__Written exercise__. Write out all of these lines again, replacing "At what coordinates should I click to accomplish" with "Which point should I click to accomplish" wherever it occurs and changing nothing else.

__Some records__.
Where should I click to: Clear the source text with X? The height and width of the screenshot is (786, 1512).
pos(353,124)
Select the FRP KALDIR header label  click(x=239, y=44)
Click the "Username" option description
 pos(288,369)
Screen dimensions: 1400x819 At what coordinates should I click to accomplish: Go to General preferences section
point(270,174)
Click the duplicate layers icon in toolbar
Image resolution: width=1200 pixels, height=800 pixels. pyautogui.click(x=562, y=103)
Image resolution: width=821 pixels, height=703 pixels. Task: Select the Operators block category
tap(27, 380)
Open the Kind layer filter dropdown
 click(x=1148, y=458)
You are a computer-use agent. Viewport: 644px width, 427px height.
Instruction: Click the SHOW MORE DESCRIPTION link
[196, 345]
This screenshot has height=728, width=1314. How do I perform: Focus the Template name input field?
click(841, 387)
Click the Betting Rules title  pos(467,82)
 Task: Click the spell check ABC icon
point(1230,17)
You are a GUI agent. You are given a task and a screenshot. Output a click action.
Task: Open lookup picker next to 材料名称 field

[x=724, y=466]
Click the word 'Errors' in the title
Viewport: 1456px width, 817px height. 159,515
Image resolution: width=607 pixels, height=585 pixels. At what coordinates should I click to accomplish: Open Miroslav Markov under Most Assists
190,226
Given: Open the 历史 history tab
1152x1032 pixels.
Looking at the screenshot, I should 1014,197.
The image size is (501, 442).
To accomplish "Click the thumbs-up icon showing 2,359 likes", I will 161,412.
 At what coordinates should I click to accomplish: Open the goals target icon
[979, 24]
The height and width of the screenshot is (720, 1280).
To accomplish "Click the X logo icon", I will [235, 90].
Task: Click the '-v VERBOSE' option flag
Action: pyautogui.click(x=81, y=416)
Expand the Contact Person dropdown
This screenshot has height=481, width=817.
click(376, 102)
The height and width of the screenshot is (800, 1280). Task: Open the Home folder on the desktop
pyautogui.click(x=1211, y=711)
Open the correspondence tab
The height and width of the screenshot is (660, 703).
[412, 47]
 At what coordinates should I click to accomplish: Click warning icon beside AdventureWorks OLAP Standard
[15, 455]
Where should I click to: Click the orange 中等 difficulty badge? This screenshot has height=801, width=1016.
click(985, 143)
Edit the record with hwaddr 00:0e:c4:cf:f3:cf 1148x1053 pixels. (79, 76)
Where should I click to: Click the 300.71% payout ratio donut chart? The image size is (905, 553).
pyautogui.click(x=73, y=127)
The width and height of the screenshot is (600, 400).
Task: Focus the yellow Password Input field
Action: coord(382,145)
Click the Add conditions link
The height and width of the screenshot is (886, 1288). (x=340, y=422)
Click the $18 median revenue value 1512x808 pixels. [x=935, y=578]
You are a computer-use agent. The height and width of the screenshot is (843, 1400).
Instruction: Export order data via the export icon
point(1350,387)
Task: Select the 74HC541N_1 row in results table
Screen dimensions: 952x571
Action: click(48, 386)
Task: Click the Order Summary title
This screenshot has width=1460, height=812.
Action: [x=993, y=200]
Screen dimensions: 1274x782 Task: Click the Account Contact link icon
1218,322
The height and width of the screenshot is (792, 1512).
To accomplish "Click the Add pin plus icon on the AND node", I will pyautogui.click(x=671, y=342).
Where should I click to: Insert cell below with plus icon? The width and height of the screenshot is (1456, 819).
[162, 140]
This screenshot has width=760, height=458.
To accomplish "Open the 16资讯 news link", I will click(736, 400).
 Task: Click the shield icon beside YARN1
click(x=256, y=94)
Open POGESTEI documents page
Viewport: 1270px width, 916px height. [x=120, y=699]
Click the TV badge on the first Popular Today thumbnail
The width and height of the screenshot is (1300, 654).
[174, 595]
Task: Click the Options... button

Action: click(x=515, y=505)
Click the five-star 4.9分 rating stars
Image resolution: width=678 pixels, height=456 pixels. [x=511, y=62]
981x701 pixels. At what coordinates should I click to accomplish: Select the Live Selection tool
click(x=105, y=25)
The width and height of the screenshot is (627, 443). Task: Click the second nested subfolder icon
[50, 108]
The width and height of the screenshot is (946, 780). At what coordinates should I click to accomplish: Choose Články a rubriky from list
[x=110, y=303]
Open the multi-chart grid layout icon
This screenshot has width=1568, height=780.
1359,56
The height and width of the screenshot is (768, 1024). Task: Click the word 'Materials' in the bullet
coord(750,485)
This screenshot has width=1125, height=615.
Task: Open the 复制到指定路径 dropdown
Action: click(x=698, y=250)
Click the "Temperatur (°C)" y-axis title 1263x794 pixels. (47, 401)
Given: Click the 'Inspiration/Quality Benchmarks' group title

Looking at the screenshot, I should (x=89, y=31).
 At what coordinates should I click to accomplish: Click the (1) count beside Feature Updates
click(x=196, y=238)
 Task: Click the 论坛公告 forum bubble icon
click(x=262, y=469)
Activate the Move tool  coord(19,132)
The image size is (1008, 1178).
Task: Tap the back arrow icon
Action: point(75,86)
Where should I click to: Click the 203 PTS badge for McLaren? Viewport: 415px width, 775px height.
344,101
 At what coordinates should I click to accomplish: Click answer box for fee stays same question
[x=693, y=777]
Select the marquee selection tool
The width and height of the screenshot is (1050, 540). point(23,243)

__Result__.
Where should I click to: Clear the source text with X? The height and width of the screenshot is (786, 1512).
pos(353,124)
Select the FRP KALDIR header label  click(x=239, y=44)
Click the "Username" option description
 pos(288,369)
Screen dimensions: 1400x819 Which point should I click to accomplish: Go to General preferences section
point(270,174)
Click the duplicate layers icon in toolbar
Image resolution: width=1200 pixels, height=800 pixels. pyautogui.click(x=562, y=103)
Image resolution: width=821 pixels, height=703 pixels. Task: Select the Operators block category
tap(27, 380)
Open the Kind layer filter dropdown
 click(x=1148, y=458)
You are a computer-use agent. Viewport: 644px width, 427px height.
Instruction: Click the SHOW MORE DESCRIPTION link
[196, 345]
This screenshot has height=728, width=1314. How do I perform: Focus the Template name input field?
click(841, 387)
Click the Betting Rules title  pos(467,82)
 Task: Click the spell check ABC icon
point(1230,17)
You are a GUI agent. You are given a task and a screenshot. Output a click action.
Task: Open lookup picker next to 材料名称 field

[x=724, y=466]
Click the word 'Errors' in the title
Viewport: 1456px width, 817px height. 159,515
Image resolution: width=607 pixels, height=585 pixels. Which point should I click to accomplish: Open Miroslav Markov under Most Assists
190,226
Given: Open the 历史 history tab
1152x1032 pixels.
Looking at the screenshot, I should 1014,197.
The image size is (501, 442).
To accomplish "Click the thumbs-up icon showing 2,359 likes", I will 161,412.
 Which point should I click to accomplish: Open the goals target icon
[979, 24]
The height and width of the screenshot is (720, 1280).
To accomplish "Click the X logo icon", I will [235, 90].
Task: Click the '-v VERBOSE' option flag
Action: pyautogui.click(x=81, y=416)
Expand the Contact Person dropdown
This screenshot has height=481, width=817.
click(376, 102)
The height and width of the screenshot is (800, 1280). Task: Open the Home folder on the desktop
pyautogui.click(x=1211, y=711)
Open the correspondence tab
The height and width of the screenshot is (660, 703).
[412, 47]
 Which point should I click to accomplish: Click warning icon beside AdventureWorks OLAP Standard
[15, 455]
Where should I click to: Click the orange 中等 difficulty badge? This screenshot has height=801, width=1016.
click(985, 143)
Edit the record with hwaddr 00:0e:c4:cf:f3:cf 1148x1053 pixels. (79, 76)
Where should I click to: Click the 300.71% payout ratio donut chart? The image size is (905, 553).
pyautogui.click(x=73, y=127)
The width and height of the screenshot is (600, 400).
Task: Focus the yellow Password Input field
Action: coord(382,145)
Click the Add conditions link
The height and width of the screenshot is (886, 1288). (x=340, y=422)
Click the $18 median revenue value 1512x808 pixels. [x=935, y=578]
You are a computer-use agent. The height and width of the screenshot is (843, 1400).
Instruction: Export order data via the export icon
point(1350,387)
Task: Select the 74HC541N_1 row in results table
Screen dimensions: 952x571
Action: click(48, 386)
Task: Click the Order Summary title
This screenshot has width=1460, height=812.
Action: [x=993, y=200]
Screen dimensions: 1274x782 Task: Click the Account Contact link icon
1218,322
The height and width of the screenshot is (792, 1512).
To accomplish "Click the Add pin plus icon on the AND node", I will pyautogui.click(x=671, y=342).
Where should I click to: Insert cell below with plus icon? The width and height of the screenshot is (1456, 819).
[162, 140]
This screenshot has width=760, height=458.
To accomplish "Open the 16资讯 news link", I will click(736, 400).
 Task: Click the shield icon beside YARN1
click(x=256, y=94)
Open POGESTEI documents page
Viewport: 1270px width, 916px height. [x=120, y=699]
Click the TV badge on the first Popular Today thumbnail
The width and height of the screenshot is (1300, 654).
[174, 595]
Task: Click the Options... button

Action: click(x=515, y=505)
Click the five-star 4.9分 rating stars
Image resolution: width=678 pixels, height=456 pixels. [x=511, y=62]
981x701 pixels. Which point should I click to accomplish: Select the Live Selection tool
click(x=105, y=25)
The width and height of the screenshot is (627, 443). Task: Click the second nested subfolder icon
[50, 108]
The width and height of the screenshot is (946, 780). Which point should I click to accomplish: Choose Články a rubriky from list
[x=110, y=303]
Open the multi-chart grid layout icon
This screenshot has width=1568, height=780.
1359,56
The height and width of the screenshot is (768, 1024). Task: Click the word 'Materials' in the bullet
coord(750,485)
This screenshot has width=1125, height=615.
Task: Open the 复制到指定路径 dropdown
Action: click(x=698, y=250)
Click the "Temperatur (°C)" y-axis title 1263x794 pixels. (47, 401)
Given: Click the 'Inspiration/Quality Benchmarks' group title

Looking at the screenshot, I should (x=89, y=31).
 Which point should I click to accomplish: Click the (1) count beside Feature Updates
click(x=196, y=238)
 Task: Click the 论坛公告 forum bubble icon
click(x=262, y=469)
Activate the Move tool  coord(19,132)
The image size is (1008, 1178).
Task: Tap the back arrow icon
Action: point(75,86)
Where should I click to: Click the 203 PTS badge for McLaren? Viewport: 415px width, 775px height.
344,101
 Which point should I click to accomplish: Click answer box for fee stays same question
[x=693, y=777]
Select the marquee selection tool
The width and height of the screenshot is (1050, 540). point(23,243)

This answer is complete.